Working collaboratively with all of the caregivers and supervisors in your child’s life is an essential part of parenting. Sometimes emotions run high, and different perspectives can be challenging to merge. However, learning skills to encourage an open dialogue is beneficial to both your child’s needs and development as well as your stress level. Here’s how three local moms encourage open and honest communication on the front end!
“When it comes to communication regarding my children, I always ask for and encourage honest and open dialogue. Some things that work well for my husband and me are asking for an in-person conversation about important matters – remembering that a conversation is a dialogue, not a monologue – and scheduling follow-up conversations and points of action. Ensuring that tone and intention are easily understood in-person and making sure all parties have a chance to speak is also helpful. Occasionally, when it’s necessary, we take a more formal approach and write down and practice what we need to say. Or if we’re writing an email, we proofread each other’s writing. We’ve found it very helpful to establish a two-way street for communication; building a direct relationship with our children’s teachers, coaches, and other supervisors has been monumental in helping our children develop.”

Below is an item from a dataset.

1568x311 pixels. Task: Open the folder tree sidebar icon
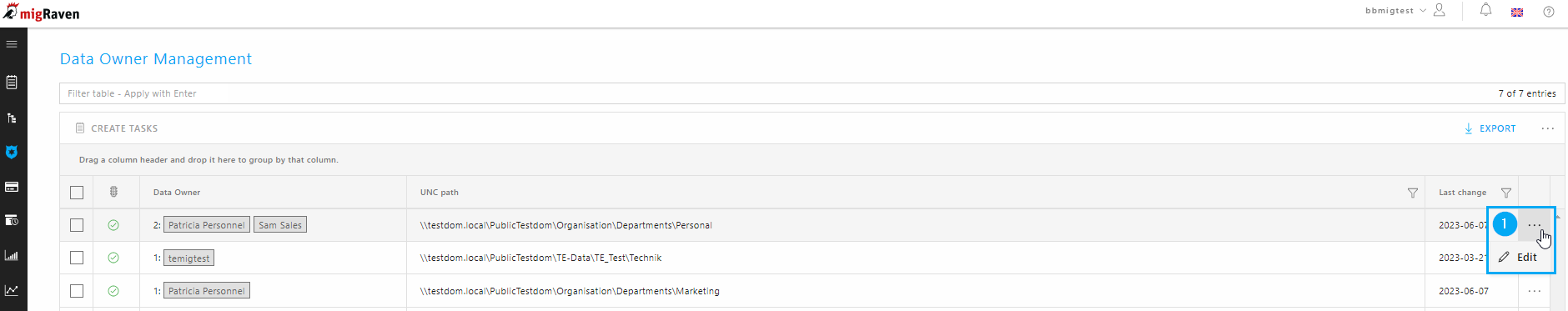click(12, 118)
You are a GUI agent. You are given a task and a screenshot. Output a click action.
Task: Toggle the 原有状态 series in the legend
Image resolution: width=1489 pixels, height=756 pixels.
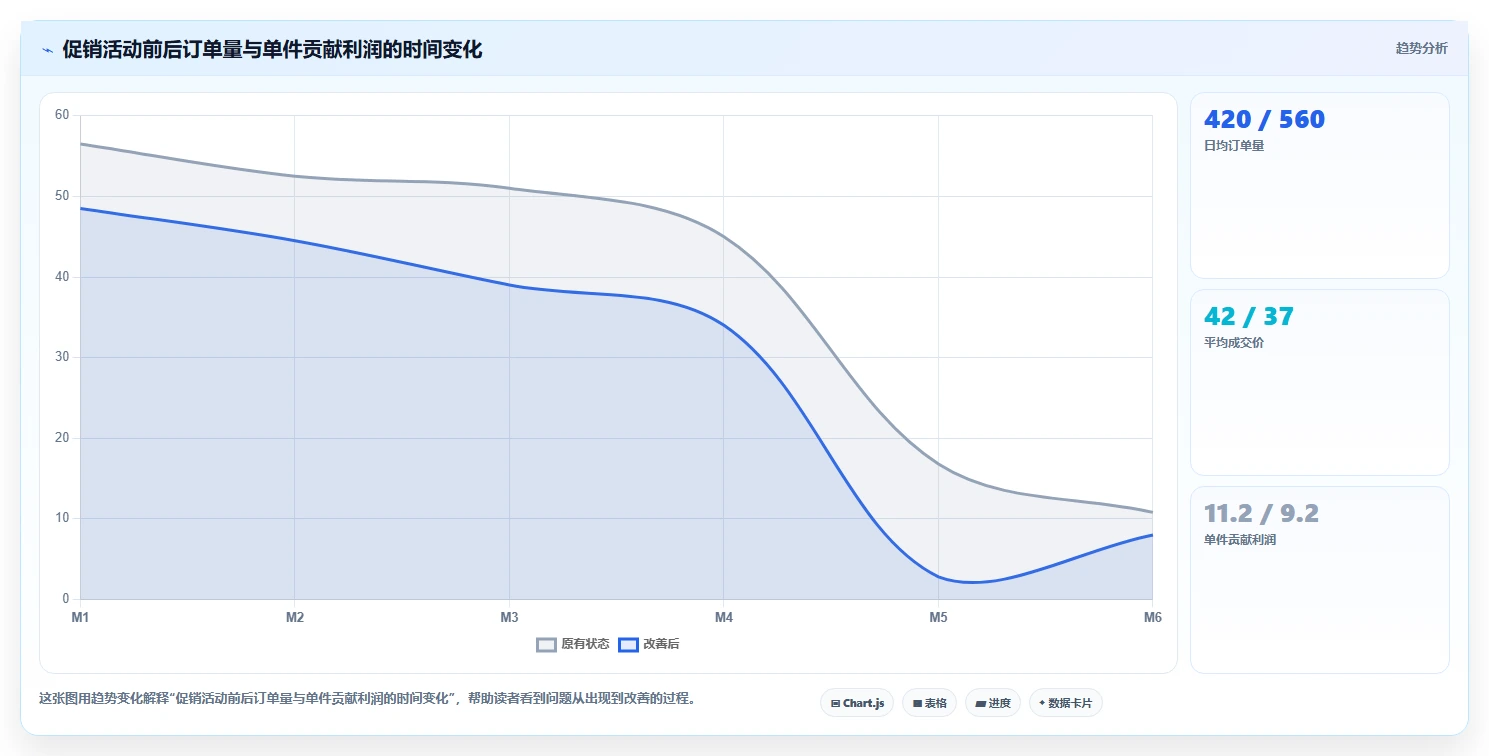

“My daughter is 7 years old, so my communication with her teacher and coaches is a little different from my 1-year-old son’s. My daughter is very independent and strong-willed, so I encourage her basketball coach to be tough with her as I nurture her at home. My son is currently at the age where he is learning who to trust without being able to communicate his feelings. His nanny tries to mimic my pointers with her own personality so that my son is comfortable and feels loved. Being able to trust my children’s supervisors is very important to me, and trustworthiness is one of the top qualities I look for in others when my children are in their care.”
“With an infant daughter, I have found that two-way communication is so important – daily reports sent home from her caregivers at daycare keep me informed on how she’s eating, sleeping, and interacting with other children and advancing socially. This in turn helps me be able to nurture her at home with the right focus and timing. Likewise, I try my best to communicate important updates and milestones to her caregivers to keep them equally informed about her development. Having that sense of trust in the women who are caring for my daughter is so important! I know that they have her best interest at heart and are willing to listen to my input just as much as they go above and beyond to keep me informed.”